Interviews regelmäßig durchführen
Dies sind ein paar wenige Beispiele dafür, wie man den Erfolg einer Marke messbar machen kann. Es gibt tatsächlich sehr viele verschiedene Werkzeuge, die man entsprechend der Fragestellung anwenden kann, um den Markenwert zu messen. Es empfiehlt sich, solche Befragungen und Interviews regelmäßig durchzuführen. Manche unserer Auftraggeber machen dies alle zwei Jahre. Die gewonnenen Einblicke sind immer sehr hilfreich und stärken die Arbeit eines guten internen Teams und die Zusammenarbeit mit der Agentur.
Gemeinsam weiterentwickeln
Nachvollziehbar gute Markenarbeit führt in Unternehmen auch dazu, dass man sich nicht ständig wieder mit neuen Dienstleistern beschäftigen muss.

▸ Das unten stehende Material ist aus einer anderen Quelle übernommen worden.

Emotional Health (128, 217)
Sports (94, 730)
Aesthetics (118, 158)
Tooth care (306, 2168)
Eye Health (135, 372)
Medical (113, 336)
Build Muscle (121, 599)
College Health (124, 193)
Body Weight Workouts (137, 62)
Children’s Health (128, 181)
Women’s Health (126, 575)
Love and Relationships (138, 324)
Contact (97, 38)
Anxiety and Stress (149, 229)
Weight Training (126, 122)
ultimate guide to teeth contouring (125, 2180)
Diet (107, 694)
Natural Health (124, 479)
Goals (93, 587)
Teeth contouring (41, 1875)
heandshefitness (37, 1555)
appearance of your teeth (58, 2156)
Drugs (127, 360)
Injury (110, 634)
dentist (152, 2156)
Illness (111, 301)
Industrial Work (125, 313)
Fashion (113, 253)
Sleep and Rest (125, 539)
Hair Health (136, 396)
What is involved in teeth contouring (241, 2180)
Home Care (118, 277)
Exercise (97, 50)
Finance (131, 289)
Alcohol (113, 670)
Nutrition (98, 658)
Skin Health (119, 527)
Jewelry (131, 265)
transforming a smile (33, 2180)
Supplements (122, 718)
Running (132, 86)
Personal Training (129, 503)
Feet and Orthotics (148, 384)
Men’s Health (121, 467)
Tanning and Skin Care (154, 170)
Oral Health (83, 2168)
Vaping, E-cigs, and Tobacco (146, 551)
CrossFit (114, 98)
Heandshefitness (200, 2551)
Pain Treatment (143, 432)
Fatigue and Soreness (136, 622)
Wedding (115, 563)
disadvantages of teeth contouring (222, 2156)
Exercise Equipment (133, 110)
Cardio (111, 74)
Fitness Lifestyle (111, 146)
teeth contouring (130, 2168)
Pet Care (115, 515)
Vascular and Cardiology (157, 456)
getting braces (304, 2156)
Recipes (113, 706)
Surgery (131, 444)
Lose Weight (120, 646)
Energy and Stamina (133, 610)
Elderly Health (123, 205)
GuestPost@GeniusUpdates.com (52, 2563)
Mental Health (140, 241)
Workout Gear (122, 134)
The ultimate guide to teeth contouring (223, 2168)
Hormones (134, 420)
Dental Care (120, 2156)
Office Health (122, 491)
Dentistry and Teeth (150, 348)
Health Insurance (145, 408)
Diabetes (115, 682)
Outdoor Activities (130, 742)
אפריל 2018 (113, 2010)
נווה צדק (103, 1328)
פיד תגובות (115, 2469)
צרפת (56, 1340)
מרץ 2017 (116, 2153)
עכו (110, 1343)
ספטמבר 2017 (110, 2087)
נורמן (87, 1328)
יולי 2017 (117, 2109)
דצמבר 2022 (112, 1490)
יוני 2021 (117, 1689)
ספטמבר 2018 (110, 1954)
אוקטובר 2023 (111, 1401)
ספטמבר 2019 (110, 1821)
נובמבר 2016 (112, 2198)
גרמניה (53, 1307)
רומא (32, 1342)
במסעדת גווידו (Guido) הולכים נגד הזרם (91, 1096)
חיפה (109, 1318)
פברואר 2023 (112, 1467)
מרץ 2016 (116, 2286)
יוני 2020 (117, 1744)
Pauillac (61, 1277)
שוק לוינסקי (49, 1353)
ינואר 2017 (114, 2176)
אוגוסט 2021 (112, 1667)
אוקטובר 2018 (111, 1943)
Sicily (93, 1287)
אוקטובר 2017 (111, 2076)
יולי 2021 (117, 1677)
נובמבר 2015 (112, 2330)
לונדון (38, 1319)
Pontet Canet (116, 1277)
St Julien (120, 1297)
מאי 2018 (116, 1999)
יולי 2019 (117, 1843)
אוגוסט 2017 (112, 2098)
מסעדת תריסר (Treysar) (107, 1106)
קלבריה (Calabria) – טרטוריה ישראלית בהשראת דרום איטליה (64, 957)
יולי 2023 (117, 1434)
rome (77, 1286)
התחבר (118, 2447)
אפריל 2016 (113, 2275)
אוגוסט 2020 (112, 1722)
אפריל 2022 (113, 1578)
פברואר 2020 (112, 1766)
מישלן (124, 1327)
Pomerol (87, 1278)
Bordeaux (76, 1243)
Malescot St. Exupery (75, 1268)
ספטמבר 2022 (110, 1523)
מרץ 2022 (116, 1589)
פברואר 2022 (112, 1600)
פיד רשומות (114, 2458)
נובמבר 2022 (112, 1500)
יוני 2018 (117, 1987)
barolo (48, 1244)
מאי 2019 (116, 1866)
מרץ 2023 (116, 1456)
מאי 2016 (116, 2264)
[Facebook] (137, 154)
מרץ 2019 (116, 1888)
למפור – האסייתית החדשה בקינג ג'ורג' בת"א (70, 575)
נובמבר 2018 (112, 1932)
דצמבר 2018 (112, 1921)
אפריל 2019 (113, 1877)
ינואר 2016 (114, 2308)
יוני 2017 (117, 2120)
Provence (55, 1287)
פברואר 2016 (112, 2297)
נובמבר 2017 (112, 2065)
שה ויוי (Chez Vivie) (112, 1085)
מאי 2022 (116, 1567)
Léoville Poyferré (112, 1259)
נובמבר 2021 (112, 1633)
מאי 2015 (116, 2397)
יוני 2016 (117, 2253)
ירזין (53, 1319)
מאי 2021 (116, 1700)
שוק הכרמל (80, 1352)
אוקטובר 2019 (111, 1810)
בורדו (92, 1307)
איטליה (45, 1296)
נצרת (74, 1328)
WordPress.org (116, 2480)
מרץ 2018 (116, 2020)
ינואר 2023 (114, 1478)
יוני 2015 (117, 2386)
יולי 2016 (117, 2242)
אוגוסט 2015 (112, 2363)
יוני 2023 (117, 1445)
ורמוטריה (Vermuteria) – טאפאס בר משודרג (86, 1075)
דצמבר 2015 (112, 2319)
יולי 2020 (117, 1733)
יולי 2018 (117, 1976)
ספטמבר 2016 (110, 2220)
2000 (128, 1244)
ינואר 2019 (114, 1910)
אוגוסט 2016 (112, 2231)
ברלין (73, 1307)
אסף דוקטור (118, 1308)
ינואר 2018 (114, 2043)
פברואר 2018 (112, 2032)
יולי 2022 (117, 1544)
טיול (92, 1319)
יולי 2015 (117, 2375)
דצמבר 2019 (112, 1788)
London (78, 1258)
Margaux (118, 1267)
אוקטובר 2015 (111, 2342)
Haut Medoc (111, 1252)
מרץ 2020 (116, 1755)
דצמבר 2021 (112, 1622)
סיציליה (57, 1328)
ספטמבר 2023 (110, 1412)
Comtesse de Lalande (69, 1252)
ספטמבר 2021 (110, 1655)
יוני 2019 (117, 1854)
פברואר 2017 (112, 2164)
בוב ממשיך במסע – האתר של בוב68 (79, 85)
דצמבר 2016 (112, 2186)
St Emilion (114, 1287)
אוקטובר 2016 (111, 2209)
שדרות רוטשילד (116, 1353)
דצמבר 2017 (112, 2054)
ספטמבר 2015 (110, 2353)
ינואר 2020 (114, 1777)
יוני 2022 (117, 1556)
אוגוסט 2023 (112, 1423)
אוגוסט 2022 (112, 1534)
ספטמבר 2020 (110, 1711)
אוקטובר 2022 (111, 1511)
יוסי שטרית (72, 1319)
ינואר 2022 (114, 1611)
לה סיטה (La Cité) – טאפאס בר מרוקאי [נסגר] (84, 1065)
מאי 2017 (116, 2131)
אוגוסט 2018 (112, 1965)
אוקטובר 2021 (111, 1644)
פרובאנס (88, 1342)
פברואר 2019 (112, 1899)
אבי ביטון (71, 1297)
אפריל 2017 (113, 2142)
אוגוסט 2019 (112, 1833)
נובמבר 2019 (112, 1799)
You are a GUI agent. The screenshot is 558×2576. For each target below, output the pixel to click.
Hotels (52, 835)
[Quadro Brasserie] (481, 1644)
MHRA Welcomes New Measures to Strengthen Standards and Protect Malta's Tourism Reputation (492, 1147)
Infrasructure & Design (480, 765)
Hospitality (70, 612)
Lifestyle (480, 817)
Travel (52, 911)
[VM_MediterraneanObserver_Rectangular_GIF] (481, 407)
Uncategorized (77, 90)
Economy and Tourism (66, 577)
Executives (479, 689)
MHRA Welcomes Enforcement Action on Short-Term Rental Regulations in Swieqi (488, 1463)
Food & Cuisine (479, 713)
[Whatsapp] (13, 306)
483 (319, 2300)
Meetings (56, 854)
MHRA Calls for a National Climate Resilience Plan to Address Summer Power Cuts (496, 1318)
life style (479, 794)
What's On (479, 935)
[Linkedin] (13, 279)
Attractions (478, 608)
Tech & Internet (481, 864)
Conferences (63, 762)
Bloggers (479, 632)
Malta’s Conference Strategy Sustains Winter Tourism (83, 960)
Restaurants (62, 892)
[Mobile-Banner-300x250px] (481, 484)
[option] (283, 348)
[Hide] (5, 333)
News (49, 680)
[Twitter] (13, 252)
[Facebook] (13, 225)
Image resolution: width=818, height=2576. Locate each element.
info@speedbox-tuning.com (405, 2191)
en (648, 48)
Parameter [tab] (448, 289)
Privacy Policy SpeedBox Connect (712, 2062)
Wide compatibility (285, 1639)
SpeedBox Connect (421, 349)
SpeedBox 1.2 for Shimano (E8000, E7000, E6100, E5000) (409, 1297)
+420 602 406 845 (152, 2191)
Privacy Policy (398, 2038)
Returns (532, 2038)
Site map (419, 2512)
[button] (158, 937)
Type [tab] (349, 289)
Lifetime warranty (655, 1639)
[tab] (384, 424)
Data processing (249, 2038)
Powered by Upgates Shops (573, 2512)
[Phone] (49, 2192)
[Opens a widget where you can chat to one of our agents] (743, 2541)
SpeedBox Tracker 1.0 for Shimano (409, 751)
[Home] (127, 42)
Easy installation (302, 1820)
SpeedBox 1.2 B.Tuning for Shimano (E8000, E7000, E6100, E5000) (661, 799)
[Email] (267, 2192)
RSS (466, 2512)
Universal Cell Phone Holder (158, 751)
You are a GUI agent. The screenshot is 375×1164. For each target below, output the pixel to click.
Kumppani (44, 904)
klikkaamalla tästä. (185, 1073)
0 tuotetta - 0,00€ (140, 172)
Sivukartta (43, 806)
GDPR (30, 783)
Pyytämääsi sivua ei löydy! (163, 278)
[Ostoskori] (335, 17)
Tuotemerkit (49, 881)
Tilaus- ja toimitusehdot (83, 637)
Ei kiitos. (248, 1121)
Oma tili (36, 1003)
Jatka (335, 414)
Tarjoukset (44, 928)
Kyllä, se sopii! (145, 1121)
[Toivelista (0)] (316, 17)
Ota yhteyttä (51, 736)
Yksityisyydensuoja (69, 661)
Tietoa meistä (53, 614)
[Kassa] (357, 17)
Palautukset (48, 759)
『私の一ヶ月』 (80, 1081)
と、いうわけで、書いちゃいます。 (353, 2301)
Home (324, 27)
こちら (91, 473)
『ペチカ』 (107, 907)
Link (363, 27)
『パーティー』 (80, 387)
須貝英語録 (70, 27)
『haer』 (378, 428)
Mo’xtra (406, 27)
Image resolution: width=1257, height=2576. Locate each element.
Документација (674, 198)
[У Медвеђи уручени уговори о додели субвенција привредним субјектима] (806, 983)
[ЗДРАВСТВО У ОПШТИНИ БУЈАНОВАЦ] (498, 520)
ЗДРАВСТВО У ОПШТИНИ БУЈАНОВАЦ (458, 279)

Die allgemeine Anforderung des Einkaufs, dass man „mal wieder die kreative Agentur-Arbeit ausschreiben muss“, kann sich damit womöglich erübrigen: „Never touch a running system“. Denn auch eine gute Agentur und eine gute Marketingabteilung entwickeln sich gemeinsam weiter und arbeiten im Bestfall ständig am positiven Erscheinungsbild der Marke. Und durch die regelmäßige Überprüfung kann man sehen, ob man weiterhin auf dem richtigen Weg ist.